Sajikan baris-baris data, mulai dari baris pertama sampai dengan baris yang memuat "center [452, 61].", sebagai daftar JSON berisi string, satu string untuk setiap baris. Lewati baris yang kosong.

# # # # #

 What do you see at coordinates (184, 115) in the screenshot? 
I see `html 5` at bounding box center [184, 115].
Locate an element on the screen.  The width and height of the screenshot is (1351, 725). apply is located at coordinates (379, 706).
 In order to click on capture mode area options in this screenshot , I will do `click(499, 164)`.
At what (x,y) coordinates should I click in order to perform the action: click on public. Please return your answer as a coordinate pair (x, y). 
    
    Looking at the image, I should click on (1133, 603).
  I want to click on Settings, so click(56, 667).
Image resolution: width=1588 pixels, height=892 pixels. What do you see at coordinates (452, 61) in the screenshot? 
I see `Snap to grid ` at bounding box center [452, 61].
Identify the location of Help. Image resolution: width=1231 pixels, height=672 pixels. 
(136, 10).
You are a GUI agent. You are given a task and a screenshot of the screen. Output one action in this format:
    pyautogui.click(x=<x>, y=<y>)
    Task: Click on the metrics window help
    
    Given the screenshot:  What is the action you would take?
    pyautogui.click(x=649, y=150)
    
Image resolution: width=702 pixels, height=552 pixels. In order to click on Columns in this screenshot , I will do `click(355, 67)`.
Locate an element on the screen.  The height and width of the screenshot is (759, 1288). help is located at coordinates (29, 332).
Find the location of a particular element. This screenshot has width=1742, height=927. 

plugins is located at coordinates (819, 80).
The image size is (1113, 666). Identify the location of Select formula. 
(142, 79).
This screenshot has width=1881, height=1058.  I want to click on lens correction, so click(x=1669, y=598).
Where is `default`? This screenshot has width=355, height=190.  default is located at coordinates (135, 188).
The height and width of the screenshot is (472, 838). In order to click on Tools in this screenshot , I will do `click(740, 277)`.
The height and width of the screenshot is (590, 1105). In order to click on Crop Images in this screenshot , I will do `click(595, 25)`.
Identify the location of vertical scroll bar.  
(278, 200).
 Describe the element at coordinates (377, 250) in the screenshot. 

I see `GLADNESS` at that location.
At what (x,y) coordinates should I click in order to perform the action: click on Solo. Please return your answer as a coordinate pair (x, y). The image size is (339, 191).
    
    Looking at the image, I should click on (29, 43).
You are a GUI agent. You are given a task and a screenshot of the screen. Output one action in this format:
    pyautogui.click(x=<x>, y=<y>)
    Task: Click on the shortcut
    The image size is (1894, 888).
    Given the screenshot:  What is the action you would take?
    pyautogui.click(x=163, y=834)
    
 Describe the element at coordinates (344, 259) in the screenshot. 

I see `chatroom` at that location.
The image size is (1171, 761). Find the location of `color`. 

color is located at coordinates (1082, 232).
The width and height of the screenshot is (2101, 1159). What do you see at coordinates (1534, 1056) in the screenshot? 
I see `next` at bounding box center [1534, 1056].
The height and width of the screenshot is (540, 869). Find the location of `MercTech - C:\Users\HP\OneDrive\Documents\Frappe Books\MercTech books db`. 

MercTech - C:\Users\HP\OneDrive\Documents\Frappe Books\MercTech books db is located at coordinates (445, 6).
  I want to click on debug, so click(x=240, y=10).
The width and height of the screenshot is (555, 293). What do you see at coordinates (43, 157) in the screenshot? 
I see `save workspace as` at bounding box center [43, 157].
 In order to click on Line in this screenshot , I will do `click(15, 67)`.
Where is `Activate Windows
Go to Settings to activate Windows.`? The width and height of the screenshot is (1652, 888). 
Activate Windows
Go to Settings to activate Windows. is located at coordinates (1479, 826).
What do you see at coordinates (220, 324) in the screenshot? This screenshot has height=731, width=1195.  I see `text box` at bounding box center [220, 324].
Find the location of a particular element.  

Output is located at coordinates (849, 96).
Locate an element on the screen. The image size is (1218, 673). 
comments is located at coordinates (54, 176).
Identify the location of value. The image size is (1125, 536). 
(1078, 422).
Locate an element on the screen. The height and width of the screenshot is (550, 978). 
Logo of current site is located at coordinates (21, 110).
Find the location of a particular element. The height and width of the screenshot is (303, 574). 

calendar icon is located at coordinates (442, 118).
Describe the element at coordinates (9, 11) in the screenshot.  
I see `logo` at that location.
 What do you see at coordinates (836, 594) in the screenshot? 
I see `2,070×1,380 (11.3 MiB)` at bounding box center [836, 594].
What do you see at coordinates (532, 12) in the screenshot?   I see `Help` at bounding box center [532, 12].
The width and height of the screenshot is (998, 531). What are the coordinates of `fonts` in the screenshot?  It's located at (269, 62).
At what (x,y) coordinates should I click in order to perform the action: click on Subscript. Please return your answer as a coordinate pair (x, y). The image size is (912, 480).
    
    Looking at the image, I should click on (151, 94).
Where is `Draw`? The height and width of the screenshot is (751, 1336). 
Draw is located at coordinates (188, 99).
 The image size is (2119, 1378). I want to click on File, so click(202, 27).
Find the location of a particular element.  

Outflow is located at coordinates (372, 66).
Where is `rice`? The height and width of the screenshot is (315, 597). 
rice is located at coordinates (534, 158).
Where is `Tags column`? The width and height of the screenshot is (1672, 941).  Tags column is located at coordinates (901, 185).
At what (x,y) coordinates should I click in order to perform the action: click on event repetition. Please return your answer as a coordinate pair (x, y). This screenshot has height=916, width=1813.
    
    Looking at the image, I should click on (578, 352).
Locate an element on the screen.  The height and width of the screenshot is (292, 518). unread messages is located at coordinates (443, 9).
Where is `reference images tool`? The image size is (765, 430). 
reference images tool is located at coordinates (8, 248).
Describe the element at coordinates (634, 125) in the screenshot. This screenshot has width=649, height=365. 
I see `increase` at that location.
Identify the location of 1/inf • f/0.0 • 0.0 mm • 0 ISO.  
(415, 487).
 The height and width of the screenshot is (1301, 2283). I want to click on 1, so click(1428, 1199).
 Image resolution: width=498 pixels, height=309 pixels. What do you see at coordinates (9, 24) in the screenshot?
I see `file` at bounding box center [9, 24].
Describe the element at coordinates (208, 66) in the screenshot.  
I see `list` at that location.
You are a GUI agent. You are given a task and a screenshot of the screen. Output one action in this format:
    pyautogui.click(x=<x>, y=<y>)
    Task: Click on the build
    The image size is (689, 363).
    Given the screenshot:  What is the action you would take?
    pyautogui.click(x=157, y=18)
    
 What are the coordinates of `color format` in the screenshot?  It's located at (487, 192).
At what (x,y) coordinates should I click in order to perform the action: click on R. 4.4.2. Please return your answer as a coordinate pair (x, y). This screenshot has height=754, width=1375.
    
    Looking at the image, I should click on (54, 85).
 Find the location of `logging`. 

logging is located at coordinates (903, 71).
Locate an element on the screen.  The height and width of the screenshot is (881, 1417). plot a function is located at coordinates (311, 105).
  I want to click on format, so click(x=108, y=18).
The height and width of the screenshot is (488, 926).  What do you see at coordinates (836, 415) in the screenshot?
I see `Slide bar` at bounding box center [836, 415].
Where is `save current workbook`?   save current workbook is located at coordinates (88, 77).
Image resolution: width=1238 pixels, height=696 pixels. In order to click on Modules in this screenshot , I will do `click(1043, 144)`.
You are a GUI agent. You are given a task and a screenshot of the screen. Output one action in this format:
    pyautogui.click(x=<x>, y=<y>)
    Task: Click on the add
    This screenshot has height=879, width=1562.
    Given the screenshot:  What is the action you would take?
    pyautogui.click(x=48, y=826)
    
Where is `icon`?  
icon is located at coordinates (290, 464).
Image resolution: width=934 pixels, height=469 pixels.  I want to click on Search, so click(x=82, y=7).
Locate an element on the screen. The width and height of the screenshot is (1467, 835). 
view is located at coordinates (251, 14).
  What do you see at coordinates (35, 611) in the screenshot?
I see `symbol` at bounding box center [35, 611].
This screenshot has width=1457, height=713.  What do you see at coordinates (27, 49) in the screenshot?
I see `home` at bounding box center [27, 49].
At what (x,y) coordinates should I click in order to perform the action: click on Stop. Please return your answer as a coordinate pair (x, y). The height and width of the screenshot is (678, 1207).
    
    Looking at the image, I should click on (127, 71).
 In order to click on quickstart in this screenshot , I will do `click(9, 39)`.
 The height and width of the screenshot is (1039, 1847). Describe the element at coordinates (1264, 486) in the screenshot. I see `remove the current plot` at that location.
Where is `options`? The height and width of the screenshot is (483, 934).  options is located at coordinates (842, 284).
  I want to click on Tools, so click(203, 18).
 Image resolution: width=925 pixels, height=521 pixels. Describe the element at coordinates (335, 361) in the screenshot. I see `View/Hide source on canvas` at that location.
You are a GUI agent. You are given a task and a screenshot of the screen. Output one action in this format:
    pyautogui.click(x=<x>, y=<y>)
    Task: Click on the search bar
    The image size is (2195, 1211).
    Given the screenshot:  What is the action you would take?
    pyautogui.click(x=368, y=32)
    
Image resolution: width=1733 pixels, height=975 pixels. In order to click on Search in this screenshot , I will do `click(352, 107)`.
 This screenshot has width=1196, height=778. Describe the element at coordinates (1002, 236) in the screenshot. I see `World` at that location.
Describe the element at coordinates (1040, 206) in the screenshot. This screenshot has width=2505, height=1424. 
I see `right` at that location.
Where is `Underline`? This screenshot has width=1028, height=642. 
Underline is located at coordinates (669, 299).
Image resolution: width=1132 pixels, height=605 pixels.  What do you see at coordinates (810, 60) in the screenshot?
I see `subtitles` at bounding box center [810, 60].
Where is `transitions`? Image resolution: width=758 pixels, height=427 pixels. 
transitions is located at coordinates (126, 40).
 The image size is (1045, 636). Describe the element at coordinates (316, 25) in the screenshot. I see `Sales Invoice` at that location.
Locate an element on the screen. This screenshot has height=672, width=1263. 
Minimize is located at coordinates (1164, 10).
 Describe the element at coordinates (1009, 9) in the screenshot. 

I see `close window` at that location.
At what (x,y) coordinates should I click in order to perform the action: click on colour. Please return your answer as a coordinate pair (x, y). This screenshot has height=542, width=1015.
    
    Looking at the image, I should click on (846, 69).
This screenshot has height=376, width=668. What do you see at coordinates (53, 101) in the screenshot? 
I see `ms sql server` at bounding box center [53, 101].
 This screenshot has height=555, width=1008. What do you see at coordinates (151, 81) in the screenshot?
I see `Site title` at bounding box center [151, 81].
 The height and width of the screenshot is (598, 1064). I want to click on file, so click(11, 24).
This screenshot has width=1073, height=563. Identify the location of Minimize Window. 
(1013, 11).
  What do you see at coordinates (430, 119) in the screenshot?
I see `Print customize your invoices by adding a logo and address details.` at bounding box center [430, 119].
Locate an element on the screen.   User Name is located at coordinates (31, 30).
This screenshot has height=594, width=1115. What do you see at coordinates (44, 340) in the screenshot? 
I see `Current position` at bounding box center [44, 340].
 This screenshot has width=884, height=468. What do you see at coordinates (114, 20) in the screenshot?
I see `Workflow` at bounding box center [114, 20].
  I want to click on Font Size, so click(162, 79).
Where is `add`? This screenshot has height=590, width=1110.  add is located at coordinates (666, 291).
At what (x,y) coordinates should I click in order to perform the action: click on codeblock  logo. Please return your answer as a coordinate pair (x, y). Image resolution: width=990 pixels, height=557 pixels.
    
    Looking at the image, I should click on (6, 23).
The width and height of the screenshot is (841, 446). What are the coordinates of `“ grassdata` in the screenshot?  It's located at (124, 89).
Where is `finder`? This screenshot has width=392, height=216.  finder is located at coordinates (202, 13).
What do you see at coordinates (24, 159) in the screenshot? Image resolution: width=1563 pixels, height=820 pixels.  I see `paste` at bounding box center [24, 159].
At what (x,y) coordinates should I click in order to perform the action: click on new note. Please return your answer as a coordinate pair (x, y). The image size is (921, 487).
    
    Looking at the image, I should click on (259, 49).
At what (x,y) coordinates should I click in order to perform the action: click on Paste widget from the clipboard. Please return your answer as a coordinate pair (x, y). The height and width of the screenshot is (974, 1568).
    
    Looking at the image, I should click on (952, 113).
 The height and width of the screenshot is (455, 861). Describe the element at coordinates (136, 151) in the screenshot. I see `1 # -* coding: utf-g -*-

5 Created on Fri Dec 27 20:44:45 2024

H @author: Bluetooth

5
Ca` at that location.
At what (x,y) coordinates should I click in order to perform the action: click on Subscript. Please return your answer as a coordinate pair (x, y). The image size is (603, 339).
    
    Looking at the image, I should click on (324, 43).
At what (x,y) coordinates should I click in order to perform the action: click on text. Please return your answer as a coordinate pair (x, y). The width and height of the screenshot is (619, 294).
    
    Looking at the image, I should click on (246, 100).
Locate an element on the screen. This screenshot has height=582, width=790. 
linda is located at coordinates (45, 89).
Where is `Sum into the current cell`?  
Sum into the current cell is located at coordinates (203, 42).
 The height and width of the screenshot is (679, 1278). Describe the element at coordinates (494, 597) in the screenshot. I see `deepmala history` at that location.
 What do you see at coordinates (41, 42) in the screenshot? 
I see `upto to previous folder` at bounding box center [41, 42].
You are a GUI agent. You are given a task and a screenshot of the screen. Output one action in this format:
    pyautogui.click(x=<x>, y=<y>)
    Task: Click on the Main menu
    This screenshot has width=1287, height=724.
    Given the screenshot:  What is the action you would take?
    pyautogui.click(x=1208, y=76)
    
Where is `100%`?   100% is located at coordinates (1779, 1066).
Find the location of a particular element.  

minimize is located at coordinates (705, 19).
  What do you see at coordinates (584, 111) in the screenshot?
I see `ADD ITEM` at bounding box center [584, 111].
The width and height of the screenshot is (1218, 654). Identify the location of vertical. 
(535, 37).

# # # # #

◆ **Hasil**
[
  " What do you see at coordinates (184, 115) in the screenshot? ",
  "I see `html 5` at bounding box center [184, 115].",
  "Locate an element on the screen.  The width and height of the screenshot is (1351, 725). apply is located at coordinates (379, 706).",
  " In order to click on capture mode area options in this screenshot , I will do `click(499, 164)`.",
  "At what (x,y) coordinates should I click in order to perform the action: click on public. Please return your answer as a coordinate pair (x, y). ",
  "    Looking at the image, I should click on (1133, 603).",
  "  I want to click on Settings, so click(56, 667).",
  "Image resolution: width=1588 pixels, height=892 pixels. What do you see at coordinates (452, 61) in the screenshot? ",
  "I see `Snap to grid ` at bounding box center [452, 61]."
]